The Once and Future Library

By Emily Candela

Libraries are sites not only for encountering and categorising certain kinds of knowledge, but also spaces (virtual or not) for dialogue and community. Since the beginning of the pandemic, the reduction or removal of access to physical library spaces has shifted the role of libraries in many communities. Furthermore, so many networks and interactions central to thinking about the very idea of library – entire ecologies of information, communication and social life – have been dramatically altered in a short period of time. This presents us with an opportunity for re-imagining: not only what a library might be under the circumstances of the current pandemic, but also how we might rethink what the library was before COVID-19 was even a household term.

How does the definition of the library change when we move beyond its physical walls (or does it)? How might we design more equitable, sustainable, imaginative systems for creating and facilitating the sharing and creation of knowledge?

Athenaeum: The Library Re-imagined, a collaborative publication created by the MRes Communication Design Pathway at the Royal College of Art, emerges from these overarching questions.

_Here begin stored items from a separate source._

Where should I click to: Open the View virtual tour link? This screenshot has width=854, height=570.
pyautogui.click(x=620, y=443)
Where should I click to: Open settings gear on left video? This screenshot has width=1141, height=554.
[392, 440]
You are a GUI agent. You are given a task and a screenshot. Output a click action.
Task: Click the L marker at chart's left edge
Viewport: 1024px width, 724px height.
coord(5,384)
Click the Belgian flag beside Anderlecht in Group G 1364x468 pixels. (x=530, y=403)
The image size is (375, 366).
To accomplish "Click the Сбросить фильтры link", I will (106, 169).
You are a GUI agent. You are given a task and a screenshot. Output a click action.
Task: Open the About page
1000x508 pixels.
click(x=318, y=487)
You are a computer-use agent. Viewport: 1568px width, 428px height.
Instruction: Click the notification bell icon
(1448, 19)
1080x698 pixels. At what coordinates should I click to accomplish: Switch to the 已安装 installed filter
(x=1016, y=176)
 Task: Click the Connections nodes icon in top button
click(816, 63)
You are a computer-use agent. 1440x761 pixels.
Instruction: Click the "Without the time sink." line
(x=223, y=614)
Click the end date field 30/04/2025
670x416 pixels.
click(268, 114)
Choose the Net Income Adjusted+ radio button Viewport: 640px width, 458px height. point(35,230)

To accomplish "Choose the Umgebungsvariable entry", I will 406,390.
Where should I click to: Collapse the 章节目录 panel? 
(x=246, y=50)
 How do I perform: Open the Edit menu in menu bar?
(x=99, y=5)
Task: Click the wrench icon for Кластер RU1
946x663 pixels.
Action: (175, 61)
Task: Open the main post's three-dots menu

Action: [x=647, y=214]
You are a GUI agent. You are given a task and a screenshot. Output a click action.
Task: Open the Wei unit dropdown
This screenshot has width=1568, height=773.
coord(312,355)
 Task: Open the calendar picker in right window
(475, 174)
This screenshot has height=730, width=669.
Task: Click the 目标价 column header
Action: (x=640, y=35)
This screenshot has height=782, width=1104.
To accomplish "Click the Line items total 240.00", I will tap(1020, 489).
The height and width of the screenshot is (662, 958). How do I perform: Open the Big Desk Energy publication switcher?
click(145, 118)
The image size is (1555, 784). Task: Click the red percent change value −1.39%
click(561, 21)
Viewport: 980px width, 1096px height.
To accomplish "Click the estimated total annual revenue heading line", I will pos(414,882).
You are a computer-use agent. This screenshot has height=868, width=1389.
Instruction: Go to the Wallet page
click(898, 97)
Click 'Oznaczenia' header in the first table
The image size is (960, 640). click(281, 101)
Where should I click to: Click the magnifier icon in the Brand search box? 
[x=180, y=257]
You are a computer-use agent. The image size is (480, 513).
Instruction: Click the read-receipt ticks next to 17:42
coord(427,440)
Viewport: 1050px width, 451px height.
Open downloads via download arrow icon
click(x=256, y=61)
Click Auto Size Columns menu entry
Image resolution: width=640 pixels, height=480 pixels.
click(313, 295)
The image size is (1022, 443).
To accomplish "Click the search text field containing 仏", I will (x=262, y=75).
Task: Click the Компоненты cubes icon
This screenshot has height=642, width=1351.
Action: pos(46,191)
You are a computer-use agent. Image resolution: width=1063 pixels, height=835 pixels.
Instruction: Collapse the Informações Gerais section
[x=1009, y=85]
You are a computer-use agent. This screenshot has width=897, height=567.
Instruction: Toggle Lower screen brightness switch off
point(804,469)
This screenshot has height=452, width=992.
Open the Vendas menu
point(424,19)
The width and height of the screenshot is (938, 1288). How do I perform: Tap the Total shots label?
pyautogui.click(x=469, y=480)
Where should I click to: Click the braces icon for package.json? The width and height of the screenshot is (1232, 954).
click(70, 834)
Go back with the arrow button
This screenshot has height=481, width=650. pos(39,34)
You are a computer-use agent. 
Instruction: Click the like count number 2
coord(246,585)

Working in dialogue with RCA library staff members Angie Applegate and Tom Cridford, students on the Pathway experimented with imaginative approaches to what the ‘expanded library’ of the pandemic era might be, and what approaches, skills and forms of imagination communication design can offer. How does the definition of the library change when we move beyond its physical walls (or does it)? How might we design more equitable, sustainable, imaginative systems for creating and facilitating the sharing and creation of knowledge?

Within this publication, it is not only the library as conventionally construed – shelves of books housed within four walls – that has been subject to reimagination by the Communication Design Pathway. The contributions in Athenaeum reflect on the act of reading, for instance, what constitutes a safe space, and what it would mean for books to ‘perform’ using 3D typography. They pilot new modes of thinking about what the library could feel like and sound like, what new opportunities for community building might emerge if we searched for books via memes rather than the Dewey Decimal System, if we encountered library collections serendipitously while walking outdoors, what a library of emotions and experiences might look like, and much more.

The word ‘athenaeum’ has been lent to many types of institutions with the collection, generation, and sharing of knowledge at their foundation, including libraries. The ancient Roman Athenaeum, however, was a school. This merging of library/school is at the centre of the Communication Design students’ publication. Together, the chapters in Athenaeum act as a kind of ‘how to’, not in the sense of a definitive set of steps for achieving a single defined outcome, but as a set of shimmering possibilities, guiding us toward someplace new.